**WHAT YOU SHOULD DO:**
Copy out everything from the line containing "Open the Medical Information message link" down to the line containing "Looking at the screenshot, I should coord(248,368).", replacing each occurrence of "Given" with "Instruction" and leaving all else unchanged.

**STORED RECORDS:**

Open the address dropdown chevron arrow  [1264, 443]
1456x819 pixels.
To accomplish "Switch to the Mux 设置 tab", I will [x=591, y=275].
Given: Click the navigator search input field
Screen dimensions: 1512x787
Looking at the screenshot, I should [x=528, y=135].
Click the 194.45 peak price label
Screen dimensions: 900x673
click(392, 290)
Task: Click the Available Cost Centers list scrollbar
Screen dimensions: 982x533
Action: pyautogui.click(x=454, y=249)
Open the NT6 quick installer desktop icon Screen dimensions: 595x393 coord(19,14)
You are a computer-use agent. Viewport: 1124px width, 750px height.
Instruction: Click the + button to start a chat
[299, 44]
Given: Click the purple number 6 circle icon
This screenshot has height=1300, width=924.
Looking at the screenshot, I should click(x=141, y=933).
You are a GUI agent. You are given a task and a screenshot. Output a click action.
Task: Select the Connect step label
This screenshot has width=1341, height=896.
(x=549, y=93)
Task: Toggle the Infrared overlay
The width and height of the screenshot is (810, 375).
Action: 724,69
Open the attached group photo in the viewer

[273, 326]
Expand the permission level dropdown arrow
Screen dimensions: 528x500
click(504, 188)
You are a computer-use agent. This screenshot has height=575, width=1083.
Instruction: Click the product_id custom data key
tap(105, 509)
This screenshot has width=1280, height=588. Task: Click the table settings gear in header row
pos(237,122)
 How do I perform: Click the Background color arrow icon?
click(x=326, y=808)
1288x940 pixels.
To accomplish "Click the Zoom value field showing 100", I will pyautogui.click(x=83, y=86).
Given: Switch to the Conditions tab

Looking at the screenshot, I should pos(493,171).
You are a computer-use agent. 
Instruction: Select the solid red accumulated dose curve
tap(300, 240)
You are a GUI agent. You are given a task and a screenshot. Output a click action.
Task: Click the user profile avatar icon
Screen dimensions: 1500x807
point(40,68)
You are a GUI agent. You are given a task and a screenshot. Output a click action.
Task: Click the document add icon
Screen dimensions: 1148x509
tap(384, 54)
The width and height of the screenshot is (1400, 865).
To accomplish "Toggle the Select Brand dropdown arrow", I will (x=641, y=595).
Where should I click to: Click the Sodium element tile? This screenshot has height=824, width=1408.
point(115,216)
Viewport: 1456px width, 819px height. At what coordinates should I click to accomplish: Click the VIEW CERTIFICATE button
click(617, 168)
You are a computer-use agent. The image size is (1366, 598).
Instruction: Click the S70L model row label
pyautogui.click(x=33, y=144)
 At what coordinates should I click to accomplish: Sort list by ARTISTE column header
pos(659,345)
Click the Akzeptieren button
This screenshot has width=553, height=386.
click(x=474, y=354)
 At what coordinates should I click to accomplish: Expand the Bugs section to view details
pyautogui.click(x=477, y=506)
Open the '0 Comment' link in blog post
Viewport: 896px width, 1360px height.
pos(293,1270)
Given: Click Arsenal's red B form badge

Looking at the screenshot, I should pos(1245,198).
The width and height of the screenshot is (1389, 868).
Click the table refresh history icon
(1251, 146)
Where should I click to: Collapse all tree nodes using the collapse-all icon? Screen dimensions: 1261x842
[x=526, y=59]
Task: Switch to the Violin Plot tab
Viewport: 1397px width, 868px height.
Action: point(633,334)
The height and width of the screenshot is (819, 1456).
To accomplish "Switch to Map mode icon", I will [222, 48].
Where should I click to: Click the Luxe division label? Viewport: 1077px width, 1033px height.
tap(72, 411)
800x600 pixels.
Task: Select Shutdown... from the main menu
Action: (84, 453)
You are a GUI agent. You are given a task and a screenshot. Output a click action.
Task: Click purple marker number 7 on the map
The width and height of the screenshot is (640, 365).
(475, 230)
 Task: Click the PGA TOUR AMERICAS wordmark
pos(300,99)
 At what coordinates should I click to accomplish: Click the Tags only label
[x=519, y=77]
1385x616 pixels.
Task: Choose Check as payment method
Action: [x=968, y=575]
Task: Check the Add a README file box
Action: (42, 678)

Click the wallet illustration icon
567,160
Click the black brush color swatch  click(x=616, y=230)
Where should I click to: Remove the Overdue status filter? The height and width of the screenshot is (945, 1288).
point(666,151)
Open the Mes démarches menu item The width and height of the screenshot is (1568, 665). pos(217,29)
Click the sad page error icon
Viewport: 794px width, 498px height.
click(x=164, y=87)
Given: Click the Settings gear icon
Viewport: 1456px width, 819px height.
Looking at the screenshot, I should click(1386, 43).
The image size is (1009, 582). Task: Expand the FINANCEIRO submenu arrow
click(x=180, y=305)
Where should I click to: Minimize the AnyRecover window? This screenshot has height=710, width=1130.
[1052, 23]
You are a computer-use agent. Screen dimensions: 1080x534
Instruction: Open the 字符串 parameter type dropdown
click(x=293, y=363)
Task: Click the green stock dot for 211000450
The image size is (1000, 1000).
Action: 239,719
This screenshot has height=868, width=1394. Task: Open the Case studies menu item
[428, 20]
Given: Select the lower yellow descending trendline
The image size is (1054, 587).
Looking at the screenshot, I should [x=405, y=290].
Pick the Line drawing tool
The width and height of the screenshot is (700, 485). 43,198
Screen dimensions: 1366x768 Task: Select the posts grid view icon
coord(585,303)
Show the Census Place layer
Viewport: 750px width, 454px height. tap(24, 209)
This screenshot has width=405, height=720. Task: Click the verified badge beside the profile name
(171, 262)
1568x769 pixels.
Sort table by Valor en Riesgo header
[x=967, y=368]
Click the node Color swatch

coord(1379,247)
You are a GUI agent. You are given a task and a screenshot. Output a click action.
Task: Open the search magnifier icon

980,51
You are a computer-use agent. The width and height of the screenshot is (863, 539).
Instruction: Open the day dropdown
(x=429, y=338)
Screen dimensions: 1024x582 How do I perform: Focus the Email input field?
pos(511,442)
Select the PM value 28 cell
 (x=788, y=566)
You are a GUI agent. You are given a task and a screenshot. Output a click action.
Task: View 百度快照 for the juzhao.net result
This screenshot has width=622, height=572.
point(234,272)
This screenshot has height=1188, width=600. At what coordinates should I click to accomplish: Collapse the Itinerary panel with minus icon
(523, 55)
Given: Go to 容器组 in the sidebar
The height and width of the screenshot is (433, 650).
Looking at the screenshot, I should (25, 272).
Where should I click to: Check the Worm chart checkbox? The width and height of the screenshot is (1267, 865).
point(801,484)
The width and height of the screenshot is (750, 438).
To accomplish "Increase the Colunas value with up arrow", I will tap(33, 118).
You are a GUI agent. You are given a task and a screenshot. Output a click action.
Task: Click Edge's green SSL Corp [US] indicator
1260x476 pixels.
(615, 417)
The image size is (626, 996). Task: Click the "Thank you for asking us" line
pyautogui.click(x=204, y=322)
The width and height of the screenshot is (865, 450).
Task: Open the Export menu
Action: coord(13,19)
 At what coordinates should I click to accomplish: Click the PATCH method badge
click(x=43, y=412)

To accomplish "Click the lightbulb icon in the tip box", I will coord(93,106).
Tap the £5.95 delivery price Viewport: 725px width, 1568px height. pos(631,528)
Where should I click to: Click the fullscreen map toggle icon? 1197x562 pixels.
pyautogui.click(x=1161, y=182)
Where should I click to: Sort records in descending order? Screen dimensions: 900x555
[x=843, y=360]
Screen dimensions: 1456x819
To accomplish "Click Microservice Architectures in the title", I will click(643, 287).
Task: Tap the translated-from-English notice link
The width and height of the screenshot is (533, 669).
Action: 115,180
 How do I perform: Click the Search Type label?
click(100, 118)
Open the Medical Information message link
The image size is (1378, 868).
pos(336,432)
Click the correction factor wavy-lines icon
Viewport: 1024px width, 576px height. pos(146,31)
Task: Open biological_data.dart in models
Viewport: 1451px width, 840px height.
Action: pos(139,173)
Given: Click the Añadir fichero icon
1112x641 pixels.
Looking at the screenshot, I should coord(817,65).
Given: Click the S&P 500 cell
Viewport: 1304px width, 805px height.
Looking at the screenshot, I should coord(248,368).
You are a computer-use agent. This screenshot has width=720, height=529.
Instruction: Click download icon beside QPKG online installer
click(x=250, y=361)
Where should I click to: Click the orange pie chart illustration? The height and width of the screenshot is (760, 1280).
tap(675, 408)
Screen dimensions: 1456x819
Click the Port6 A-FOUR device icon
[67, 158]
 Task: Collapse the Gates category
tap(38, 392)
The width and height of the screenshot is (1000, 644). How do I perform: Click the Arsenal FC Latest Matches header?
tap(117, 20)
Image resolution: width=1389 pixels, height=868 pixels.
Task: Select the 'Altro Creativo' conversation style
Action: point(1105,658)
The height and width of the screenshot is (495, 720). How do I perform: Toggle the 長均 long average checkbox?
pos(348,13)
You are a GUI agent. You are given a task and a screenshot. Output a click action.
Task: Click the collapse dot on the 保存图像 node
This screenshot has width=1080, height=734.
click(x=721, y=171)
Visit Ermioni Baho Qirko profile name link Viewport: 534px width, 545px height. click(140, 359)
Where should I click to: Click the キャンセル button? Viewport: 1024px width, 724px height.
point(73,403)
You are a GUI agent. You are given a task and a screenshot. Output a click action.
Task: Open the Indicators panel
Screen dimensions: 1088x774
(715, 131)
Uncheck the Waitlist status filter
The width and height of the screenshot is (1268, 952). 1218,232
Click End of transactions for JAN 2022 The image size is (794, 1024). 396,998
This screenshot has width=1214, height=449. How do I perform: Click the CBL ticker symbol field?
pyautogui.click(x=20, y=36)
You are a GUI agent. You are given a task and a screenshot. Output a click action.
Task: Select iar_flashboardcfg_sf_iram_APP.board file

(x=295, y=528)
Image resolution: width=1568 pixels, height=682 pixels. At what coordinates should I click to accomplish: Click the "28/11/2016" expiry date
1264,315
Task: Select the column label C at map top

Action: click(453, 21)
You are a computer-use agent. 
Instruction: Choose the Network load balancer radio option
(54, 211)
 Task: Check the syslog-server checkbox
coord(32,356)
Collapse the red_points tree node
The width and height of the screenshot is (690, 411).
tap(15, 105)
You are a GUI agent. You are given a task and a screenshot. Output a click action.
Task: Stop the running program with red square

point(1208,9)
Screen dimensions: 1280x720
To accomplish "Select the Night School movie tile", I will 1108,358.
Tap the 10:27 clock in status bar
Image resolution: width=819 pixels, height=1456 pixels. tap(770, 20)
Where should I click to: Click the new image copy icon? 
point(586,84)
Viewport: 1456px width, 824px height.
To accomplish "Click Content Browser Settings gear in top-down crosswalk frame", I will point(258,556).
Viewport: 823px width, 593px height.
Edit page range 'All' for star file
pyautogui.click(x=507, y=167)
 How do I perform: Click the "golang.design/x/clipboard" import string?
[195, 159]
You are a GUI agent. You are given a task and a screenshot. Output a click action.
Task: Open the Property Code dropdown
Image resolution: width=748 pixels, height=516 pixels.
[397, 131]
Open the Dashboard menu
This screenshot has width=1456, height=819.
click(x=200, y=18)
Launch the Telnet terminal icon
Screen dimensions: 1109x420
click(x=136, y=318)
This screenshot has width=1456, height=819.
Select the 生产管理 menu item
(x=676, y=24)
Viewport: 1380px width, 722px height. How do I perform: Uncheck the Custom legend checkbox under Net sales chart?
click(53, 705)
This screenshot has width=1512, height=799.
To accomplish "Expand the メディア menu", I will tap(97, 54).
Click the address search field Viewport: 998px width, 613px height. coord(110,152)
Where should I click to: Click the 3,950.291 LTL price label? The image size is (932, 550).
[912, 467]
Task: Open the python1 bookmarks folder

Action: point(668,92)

**THE REPLY:**
Open the Medical Information message link
The image size is (1378, 868).
pos(336,432)
Click the correction factor wavy-lines icon
Viewport: 1024px width, 576px height. pos(146,31)
Task: Open biological_data.dart in models
Viewport: 1451px width, 840px height.
Action: pos(139,173)
Instruction: Click the Añadir fichero icon
1112x641 pixels.
Looking at the screenshot, I should coord(817,65).
Instruction: Click the S&P 500 cell
Viewport: 1304px width, 805px height.
Looking at the screenshot, I should coord(248,368).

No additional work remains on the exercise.